Auf diese Weise erkennen sie neben Schwachstellen wie Cross-Site-Scripting (XSS) und SQL-Injections auch Laufzeitprobleme, die bei der Offline-Untersuchung des Codes mit White-Box-Methoden zumeist nicht zu erkennen sind. Dazu gehören etwa Authentifizierungsfehler, Probleme mit fehlerhaften Serverkonfigurationen und Schwachstellen, die erst nach der Anmeldung als bekannter Benutzer sichtbar werden.
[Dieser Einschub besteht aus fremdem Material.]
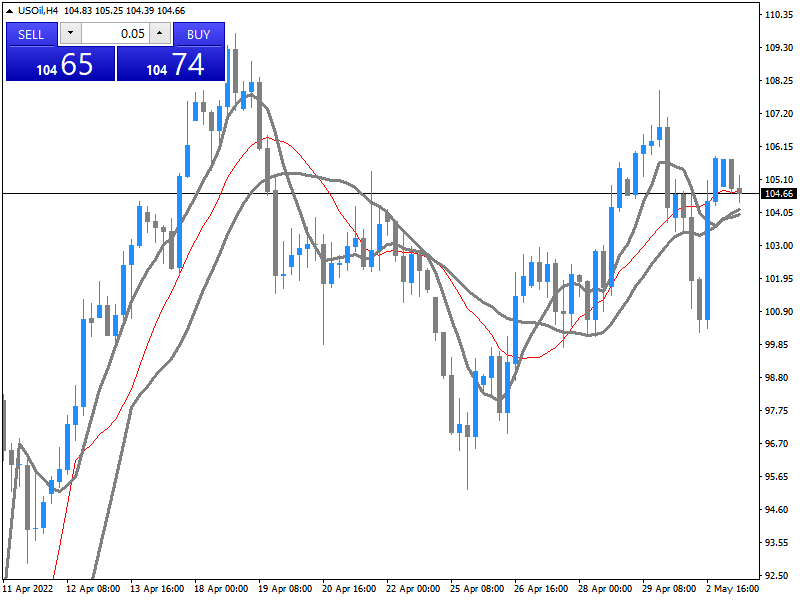Click the 98.80 label on price scale

(779, 378)
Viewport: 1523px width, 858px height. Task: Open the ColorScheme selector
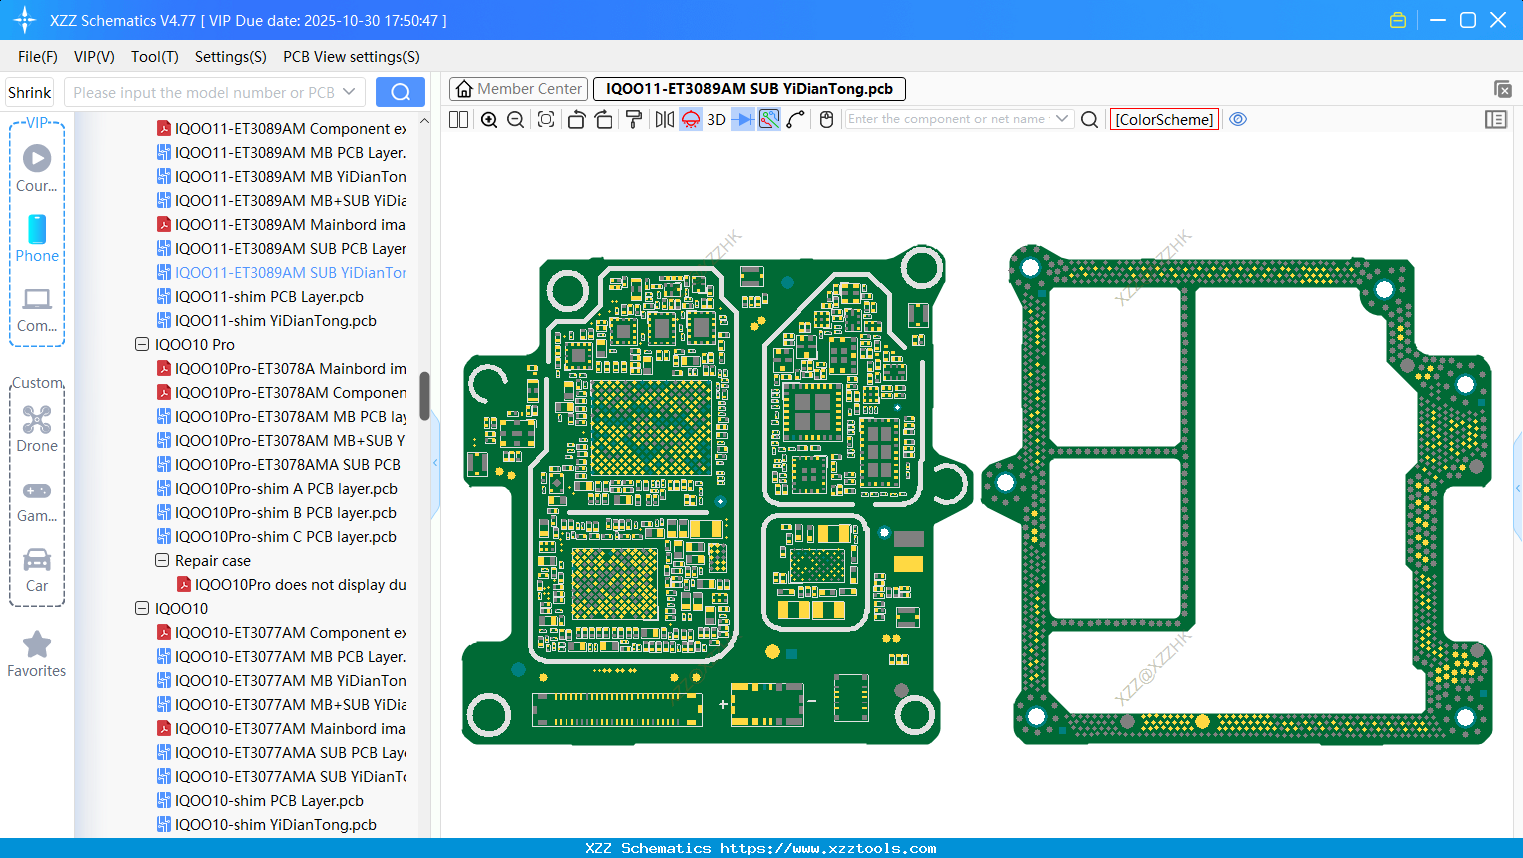point(1164,119)

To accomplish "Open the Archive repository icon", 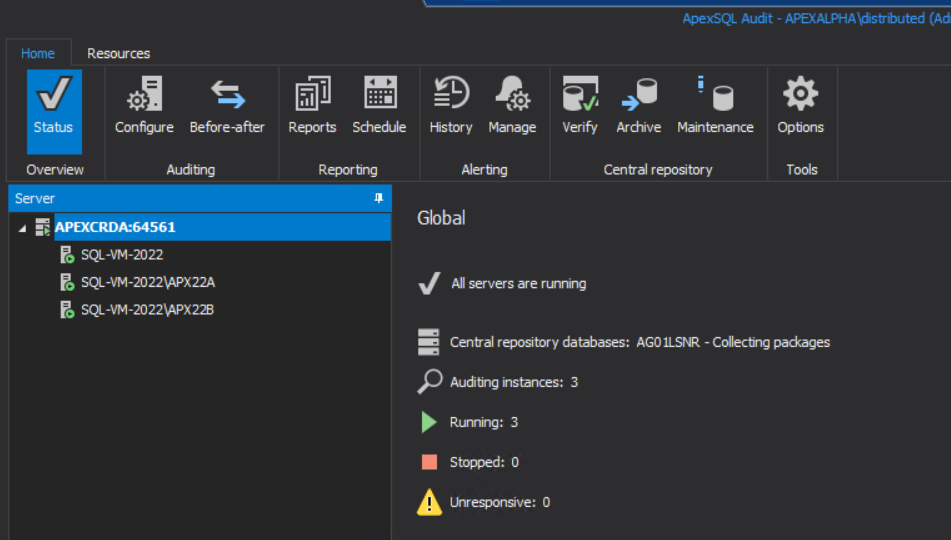I will [639, 94].
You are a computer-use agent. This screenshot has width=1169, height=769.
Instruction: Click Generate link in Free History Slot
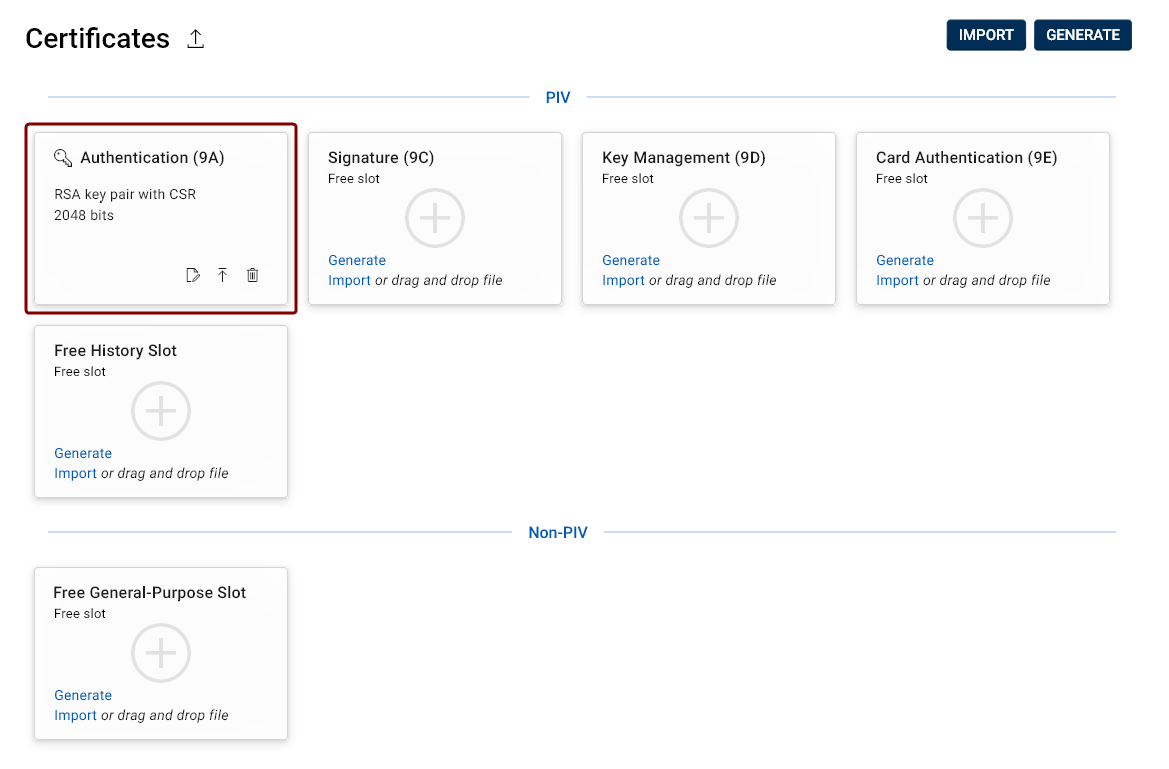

Ein weiterer möglicher Bestandteil der Sicherheitsstrategie im Rahmen von DevOps ist Runtime Application Self-Protection (RASP). Es wird direkt in die Runtime-Umgebung der Software integriert, nimmt unmittelbaren Einblick in die Anwendungslogik und kann Angriffe somit wesentlich zuverlässiger erkennen und abwehren, als etwa traditionelle Firewalls dies könnten.
So erstreckt sich die IT-Sicherheit schließlich über den gesamten Entwicklungszyklus der Software, was ihre Schlagkraft erhöht. Die Automatisierung führt außerdem dazu, dass strenge Sicherheitsrichtlinien nicht länger ein Hemmschuh für schnelle Releases sind.

DevOps – bald Industriestandard?

DevOps erfindet das Rad nicht neu. Es greift Ansätze auf, die lange bekannt sind – Agile Operations und Continuous Delivery etwa. Die große Innovationsleistung besteht letztlich darin, diese Methoden neu kombiniert und um eine zwischenmenschliche Komponente ergänzt zu haben.

Entstanden ist ein Erfolgsmodell, das die Anwendungsentwicklung und den IT-Betrieb zumindest dem Versprechen nach zuverlässiger, effizienter und sicherer macht. Wenn es immer mehr Unternehmen gelingt, sich durch DevOps einen solchen Wettbewerbsvorteil zu verschaffen, dann wird auch die Konkurrenz bald nachziehen müssen. Und das hätte wiederum zur Folge, dass sich der Arbeitsalltag vieler Entwickler durch DevOps dauerhaft ändert. Es lohnt sich deshalb, am Thema dranzubleiben.